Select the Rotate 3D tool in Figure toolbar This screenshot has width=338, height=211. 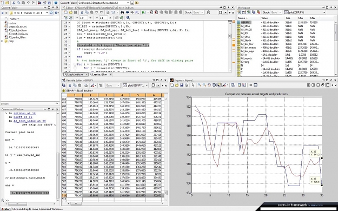coord(214,85)
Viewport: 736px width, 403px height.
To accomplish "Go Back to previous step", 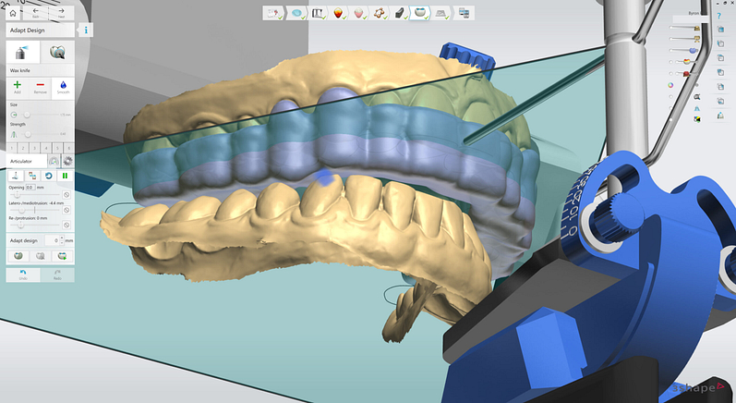I will click(35, 13).
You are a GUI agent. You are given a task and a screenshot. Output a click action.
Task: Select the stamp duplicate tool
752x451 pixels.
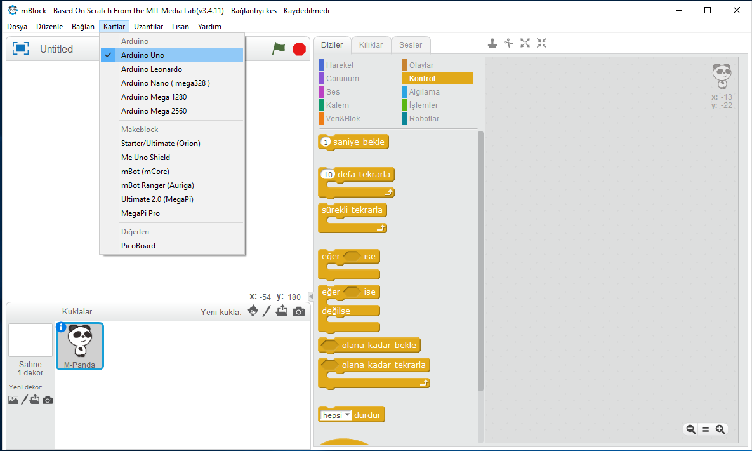[492, 43]
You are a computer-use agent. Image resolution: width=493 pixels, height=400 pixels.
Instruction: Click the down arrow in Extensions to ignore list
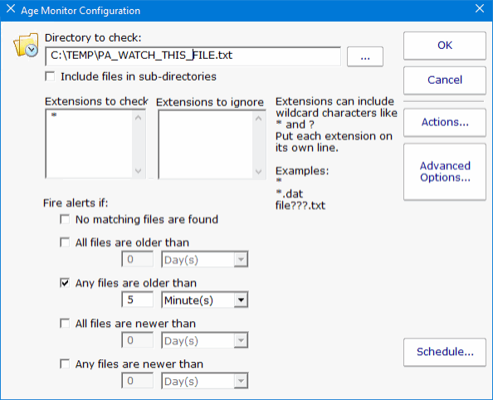[x=258, y=172]
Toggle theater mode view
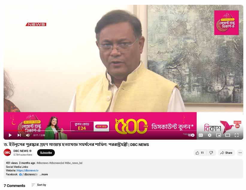The image size is (246, 190). click(227, 135)
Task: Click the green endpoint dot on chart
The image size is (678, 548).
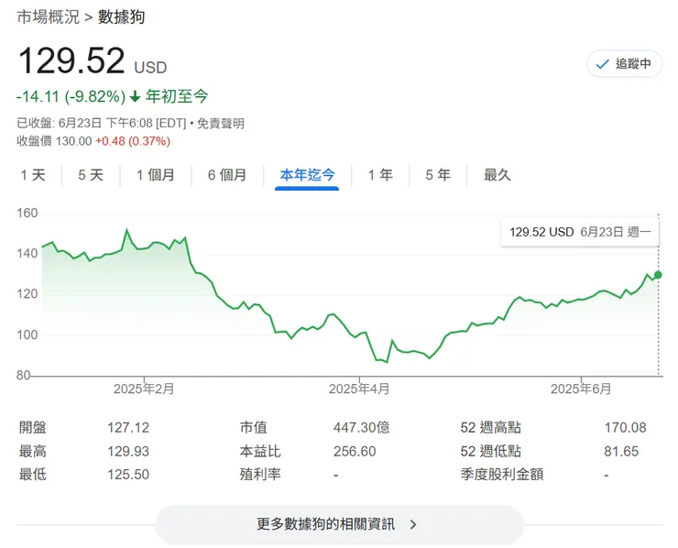Action: point(658,275)
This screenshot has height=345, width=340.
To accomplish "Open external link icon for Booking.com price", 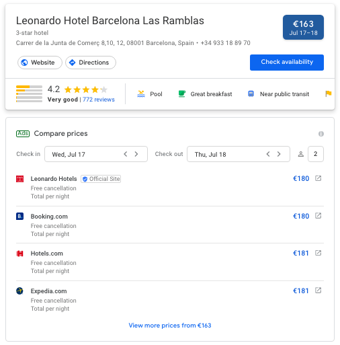I will [x=318, y=216].
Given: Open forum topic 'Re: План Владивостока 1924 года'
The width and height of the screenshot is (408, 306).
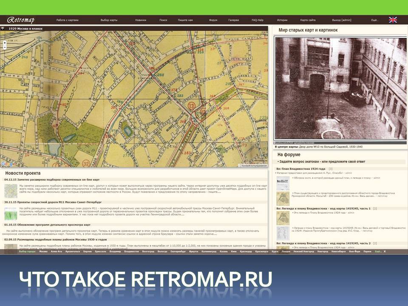Looking at the screenshot, I should point(301,169).
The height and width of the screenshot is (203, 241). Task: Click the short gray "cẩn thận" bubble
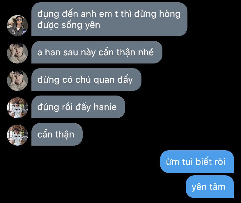[x=57, y=134]
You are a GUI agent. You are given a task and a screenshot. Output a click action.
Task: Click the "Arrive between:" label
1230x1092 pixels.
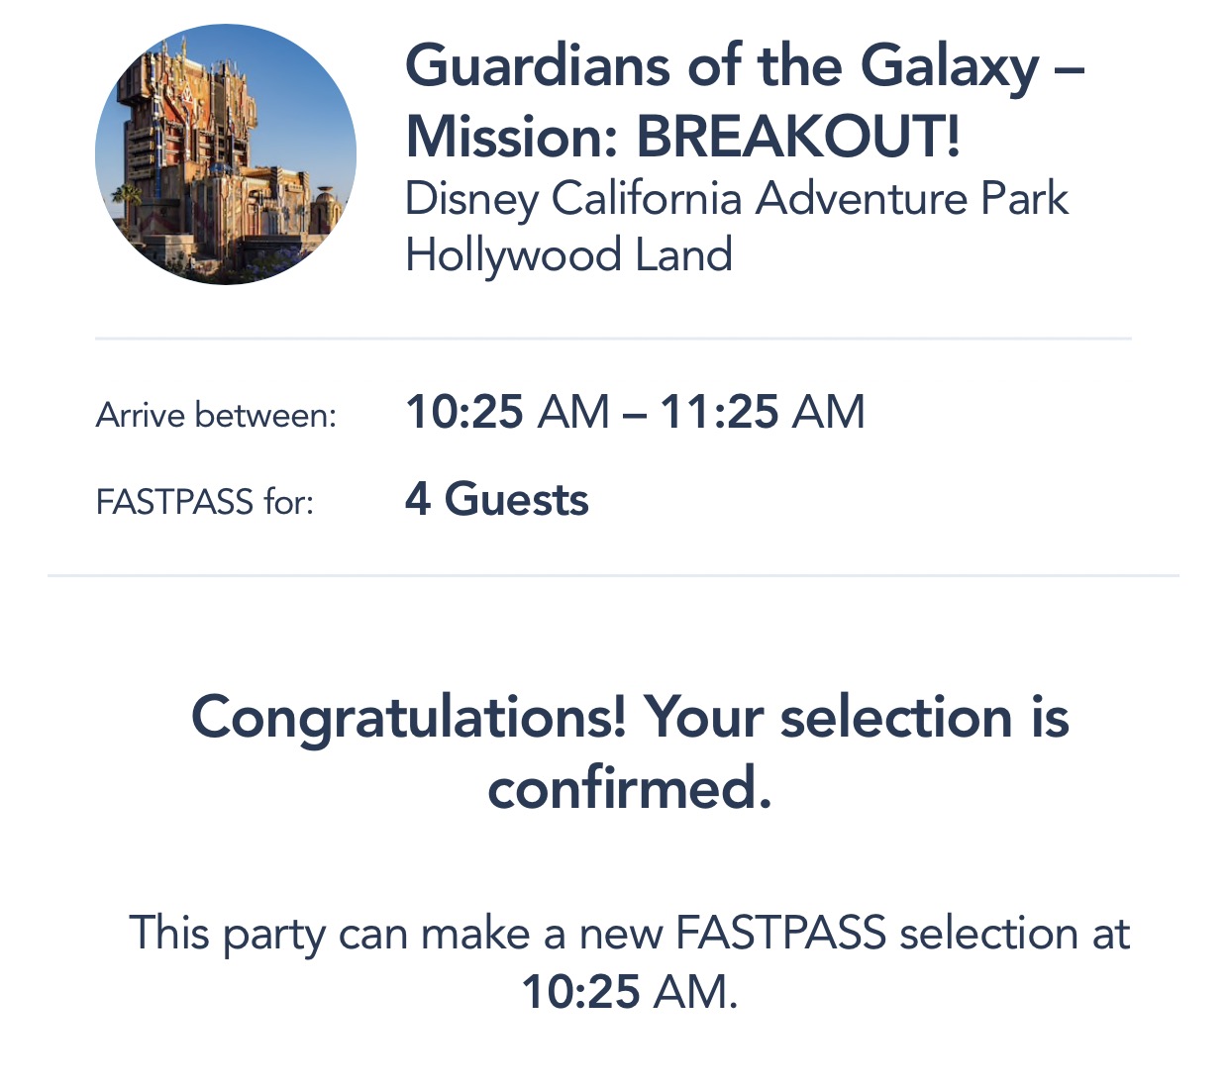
==================================================
*Problem details:* Print exactly the lines between the line containing "Given: Open forum" and the last line of the entries above, including both, and nothing besides; skip the pictures.

*Task solution:*
Given: Open forum topic 'Re: План Владивостока 1924 года'
The width and height of the screenshot is (408, 306).
Looking at the screenshot, I should point(301,169).
The height and width of the screenshot is (203, 241). Task: Click the short gray "cẩn thận" bubble
[x=57, y=134]
You are a GUI agent. You are given a task and a screenshot. Output a click action.
Task: Click the "Arrive between:" label
1230x1092 pixels.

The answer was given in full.